→ Problem details:
The lines to copy are those holding the string "computer" in the entries below.
======== Material shown
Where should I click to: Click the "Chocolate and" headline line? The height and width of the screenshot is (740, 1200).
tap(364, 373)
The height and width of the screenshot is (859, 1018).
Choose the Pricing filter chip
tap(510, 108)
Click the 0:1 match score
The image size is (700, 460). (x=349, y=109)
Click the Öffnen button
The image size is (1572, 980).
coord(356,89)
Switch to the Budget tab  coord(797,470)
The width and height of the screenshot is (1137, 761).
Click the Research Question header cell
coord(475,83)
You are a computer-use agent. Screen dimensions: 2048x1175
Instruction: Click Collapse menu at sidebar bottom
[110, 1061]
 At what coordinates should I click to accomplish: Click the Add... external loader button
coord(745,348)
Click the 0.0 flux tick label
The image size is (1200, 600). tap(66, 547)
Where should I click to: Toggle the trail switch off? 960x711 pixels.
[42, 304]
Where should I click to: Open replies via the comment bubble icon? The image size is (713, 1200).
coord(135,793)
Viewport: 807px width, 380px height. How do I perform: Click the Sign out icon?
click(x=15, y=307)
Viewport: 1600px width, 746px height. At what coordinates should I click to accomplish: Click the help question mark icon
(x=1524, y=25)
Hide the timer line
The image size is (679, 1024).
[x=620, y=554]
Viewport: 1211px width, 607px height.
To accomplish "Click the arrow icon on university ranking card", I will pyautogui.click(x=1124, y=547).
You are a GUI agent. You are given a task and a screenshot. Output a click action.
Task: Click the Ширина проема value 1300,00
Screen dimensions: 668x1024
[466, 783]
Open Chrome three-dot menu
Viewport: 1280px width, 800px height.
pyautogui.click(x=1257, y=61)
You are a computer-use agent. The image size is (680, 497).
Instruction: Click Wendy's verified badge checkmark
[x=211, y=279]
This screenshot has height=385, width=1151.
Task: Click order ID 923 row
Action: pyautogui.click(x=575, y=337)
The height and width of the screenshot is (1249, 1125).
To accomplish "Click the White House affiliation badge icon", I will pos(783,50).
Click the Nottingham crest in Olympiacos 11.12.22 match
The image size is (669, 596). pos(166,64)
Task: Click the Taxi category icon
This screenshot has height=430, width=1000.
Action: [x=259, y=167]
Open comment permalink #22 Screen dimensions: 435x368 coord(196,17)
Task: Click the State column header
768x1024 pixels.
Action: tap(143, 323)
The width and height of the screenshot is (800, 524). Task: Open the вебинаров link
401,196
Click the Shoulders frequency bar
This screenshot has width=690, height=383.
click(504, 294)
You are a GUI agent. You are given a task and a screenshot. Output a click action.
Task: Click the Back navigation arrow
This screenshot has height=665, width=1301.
================
→ Expected output:
You are a computer-use agent. Screen dimensions: 2048x1175
You are a computer-use agent. The image size is (680, 497).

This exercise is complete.